A Hundred Years have passed, gay Camden Camerado,
You were the World's before you were ours
Your charity has begun abroad, ethnic rancor festers by the Delaware,
From Gorki's lower depths, your promiscuous sun rose in a Soviet East
"O take my hand, Walt Whitman!
Such gliding wonders! Such sighs and sounds!"
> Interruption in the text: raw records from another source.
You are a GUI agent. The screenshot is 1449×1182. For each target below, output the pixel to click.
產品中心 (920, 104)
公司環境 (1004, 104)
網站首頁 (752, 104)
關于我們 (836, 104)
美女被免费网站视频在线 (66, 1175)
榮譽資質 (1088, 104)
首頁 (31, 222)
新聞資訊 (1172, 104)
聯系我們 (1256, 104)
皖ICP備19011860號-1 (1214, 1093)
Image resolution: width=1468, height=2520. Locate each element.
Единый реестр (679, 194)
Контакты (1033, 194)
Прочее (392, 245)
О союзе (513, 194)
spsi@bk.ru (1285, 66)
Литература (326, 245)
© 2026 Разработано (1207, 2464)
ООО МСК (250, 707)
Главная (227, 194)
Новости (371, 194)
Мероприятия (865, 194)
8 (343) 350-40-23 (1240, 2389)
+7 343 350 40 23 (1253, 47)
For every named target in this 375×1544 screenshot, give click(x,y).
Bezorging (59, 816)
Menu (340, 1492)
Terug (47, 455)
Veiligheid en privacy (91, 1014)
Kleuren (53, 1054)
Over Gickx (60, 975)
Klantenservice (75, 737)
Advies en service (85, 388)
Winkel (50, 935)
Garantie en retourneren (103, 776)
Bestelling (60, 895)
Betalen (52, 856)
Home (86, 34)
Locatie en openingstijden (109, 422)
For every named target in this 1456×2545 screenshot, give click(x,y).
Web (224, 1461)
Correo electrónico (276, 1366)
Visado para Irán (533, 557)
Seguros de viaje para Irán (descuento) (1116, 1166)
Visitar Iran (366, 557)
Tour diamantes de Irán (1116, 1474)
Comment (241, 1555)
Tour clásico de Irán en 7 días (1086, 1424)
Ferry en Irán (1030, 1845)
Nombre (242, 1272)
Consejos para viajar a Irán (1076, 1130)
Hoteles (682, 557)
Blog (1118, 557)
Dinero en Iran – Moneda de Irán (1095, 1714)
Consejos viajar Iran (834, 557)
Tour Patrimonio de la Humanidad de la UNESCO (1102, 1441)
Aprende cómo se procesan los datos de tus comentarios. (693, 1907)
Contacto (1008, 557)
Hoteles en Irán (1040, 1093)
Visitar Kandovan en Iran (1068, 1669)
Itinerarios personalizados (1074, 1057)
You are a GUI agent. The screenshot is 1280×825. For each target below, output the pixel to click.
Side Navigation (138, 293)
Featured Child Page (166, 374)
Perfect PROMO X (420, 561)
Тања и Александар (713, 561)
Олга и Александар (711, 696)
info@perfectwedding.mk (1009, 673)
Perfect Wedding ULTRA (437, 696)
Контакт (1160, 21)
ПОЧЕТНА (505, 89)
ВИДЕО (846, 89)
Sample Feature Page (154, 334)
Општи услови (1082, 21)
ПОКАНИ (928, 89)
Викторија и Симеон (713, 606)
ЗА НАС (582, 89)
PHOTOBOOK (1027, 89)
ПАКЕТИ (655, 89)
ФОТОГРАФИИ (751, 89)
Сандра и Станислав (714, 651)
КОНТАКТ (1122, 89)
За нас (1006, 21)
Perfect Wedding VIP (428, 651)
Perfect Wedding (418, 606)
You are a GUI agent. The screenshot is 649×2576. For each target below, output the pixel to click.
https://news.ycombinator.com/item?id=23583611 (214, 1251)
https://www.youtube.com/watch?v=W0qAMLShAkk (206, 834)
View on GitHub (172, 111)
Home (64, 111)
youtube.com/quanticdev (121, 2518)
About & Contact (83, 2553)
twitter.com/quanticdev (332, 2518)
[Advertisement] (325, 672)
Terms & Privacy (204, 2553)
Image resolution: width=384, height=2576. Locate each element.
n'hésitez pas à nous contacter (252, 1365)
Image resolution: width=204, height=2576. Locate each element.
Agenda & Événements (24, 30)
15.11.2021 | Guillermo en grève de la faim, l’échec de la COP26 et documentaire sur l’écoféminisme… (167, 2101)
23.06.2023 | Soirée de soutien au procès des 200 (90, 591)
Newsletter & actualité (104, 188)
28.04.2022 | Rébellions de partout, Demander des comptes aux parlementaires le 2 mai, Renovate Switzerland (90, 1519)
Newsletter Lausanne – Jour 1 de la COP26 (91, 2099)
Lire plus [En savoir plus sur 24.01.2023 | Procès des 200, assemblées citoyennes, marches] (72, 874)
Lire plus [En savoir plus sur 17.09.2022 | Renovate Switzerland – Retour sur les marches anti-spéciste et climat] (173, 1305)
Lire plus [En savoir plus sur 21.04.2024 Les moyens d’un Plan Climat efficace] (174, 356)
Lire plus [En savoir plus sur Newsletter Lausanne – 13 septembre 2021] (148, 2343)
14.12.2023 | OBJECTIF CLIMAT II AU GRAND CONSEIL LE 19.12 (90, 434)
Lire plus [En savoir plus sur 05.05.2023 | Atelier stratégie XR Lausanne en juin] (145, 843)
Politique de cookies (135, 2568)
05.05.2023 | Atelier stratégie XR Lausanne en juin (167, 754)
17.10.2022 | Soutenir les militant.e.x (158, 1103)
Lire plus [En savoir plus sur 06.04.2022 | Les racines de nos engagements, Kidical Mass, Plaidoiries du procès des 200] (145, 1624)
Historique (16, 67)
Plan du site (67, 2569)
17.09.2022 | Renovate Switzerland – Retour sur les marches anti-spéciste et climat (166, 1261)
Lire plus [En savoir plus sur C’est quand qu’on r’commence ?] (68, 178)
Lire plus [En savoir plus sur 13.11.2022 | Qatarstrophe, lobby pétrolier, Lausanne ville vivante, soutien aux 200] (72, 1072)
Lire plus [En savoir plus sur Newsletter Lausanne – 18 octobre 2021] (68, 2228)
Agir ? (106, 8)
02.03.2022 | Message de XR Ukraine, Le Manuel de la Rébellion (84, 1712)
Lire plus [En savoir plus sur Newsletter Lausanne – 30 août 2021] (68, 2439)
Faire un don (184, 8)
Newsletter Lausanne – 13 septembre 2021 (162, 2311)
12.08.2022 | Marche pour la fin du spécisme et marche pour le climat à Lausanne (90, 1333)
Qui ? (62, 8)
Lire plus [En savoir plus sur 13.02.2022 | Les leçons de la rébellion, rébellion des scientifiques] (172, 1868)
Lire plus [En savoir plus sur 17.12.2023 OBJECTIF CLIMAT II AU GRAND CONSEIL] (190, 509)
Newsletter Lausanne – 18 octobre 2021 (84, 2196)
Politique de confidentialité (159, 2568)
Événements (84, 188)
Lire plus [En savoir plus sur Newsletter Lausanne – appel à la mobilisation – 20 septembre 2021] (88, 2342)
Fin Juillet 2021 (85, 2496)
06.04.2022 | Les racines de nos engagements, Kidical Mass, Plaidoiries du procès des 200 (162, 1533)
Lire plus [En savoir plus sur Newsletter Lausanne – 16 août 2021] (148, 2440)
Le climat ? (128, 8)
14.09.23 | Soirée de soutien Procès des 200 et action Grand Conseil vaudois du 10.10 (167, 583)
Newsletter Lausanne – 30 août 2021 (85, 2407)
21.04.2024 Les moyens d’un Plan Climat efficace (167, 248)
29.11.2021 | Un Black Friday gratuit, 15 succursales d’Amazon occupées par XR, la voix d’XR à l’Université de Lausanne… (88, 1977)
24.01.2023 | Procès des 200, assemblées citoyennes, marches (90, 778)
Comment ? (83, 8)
And in a scummy Dublin slum
Sean O'Casey (nee John Casey) warmed numbed fingers
at your universal fire
"Leaves of Grass: a book in which the whole world danced,
even on its way to the grave..."
Ten thousand miles South of Camden
The giant of Macchu Pichu
tuned in your airy frequencies
at fifteen, over half a century ago.

That's the good news, this century of waiting and waste:
Now the bad, Old Buddy:
Your hotel burnt out some years back
It had closed anyway, rundown, derelict
bypassed by Holiday Inns and the Anywhere Hilton
The "Poet's Corner" coffee shop teemed with garbage
When I was looking for a pious breakfast this morning
They even hassled naming the bridge after you
"Notorious homosexual" that you were
Setting machismo kids a bad example
(It pleases me that it replaced the Camden ferry)

Ignoring you, the jolly cop who let me film
Drove me to your Broad Street statue
Smearing that sunrise with blackest hatred.